Near-Optimal Sample Complexity for Iterated CVaR Reinforcement Learning with a Generative Model
This work addresses sample efficiency for risk-sensitive RL, providing tight bounds that are optimal for fixed risk levels, which is incremental but important for applications requiring robust decision-making under uncertainty.
The paper tackles the sample complexity problem of risk-sensitive reinforcement learning with a generative model, focusing on maximizing Conditional Value at Risk (CVaR) at each step, and establishes nearly matching upper and lower bounds, such as an upper bound of Õ(SA/((1-γ)^4τ^2ε^2)) for an ε-optimal policy.
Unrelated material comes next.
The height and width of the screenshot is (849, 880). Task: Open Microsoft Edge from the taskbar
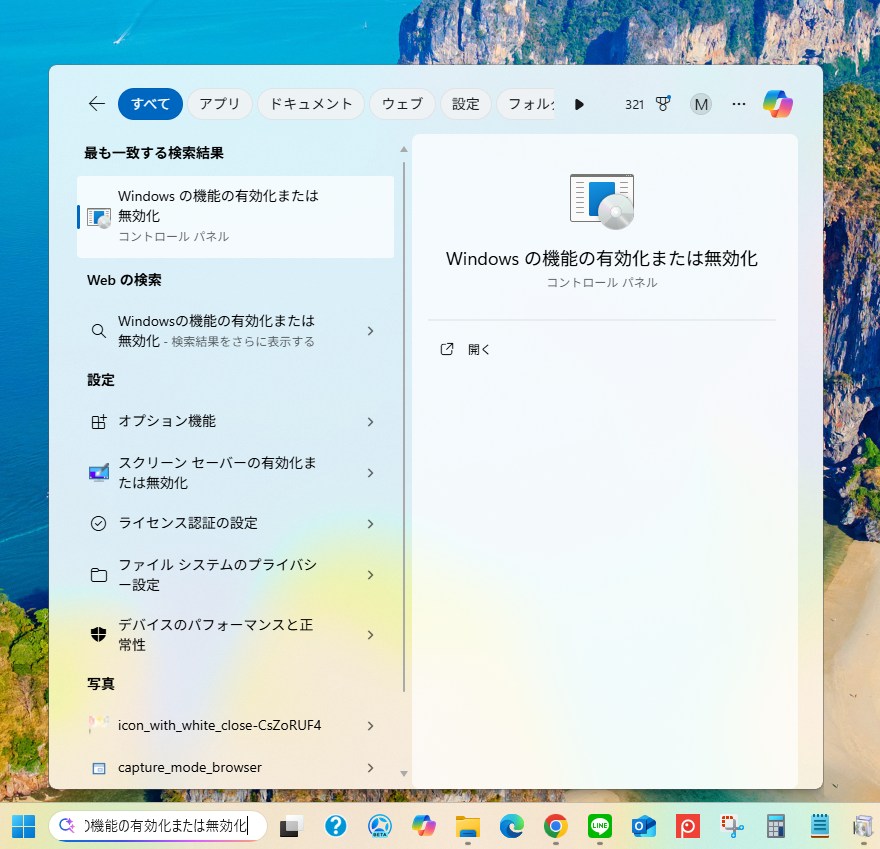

In this work, we study the sample complexity problem of risk-sensitive Reinforcement Learning (RL) with a generative model, where we aim to maximize the Conditional Value at Risk (CVaR) with risk tolerance level $τ$ at each step, a criterion we refer to as Iterated CVaR. We first build a connection between Iterated CVaR RL and $(s, a)$-rectangular distributional robust RL with a specific uncertainty set for CVaR. We establish nearly matching upper and lower bounds on the sample complexity of this problem. Specifically, we first prove that a value iteration-based algorithm, ICVaR-VI, achieves an $ε$-optimal policy with at most $\tilde{O} \left(\frac{SA}{(1-γ)^4τ^2ε^2} \right)$ samples, where $γ$ is the discount factor, and $S, A$ are the sizes of the state and action spaces. Furthermore, when $τ\geq γ$, the sample complexity improves to $\tilde{O} \left( \frac{SA}{(1-γ)^3ε^2} \right)$. We further show a minimax lower bound of $\tilde{O} \left(\frac{(1-γτ)SA}{(1-γ)^4τε^2} \right)$. For a fixed risk level $τ\in (0,1]$, our upper and lower bounds match, demonstrating the tightness and optimality of our analysis. We also investigate a limiting case with a small risk level $τ$, called Worst-Path RL, where the objective is to maximize the minimum possible cumulative reward. We develop matching upper and lower bounds of $\tilde{O} \left(\frac{SA}{p_{\min}} \right)$, where $p_{\min}$ denotes the minimum non-zero reaching probability of the transition kernel.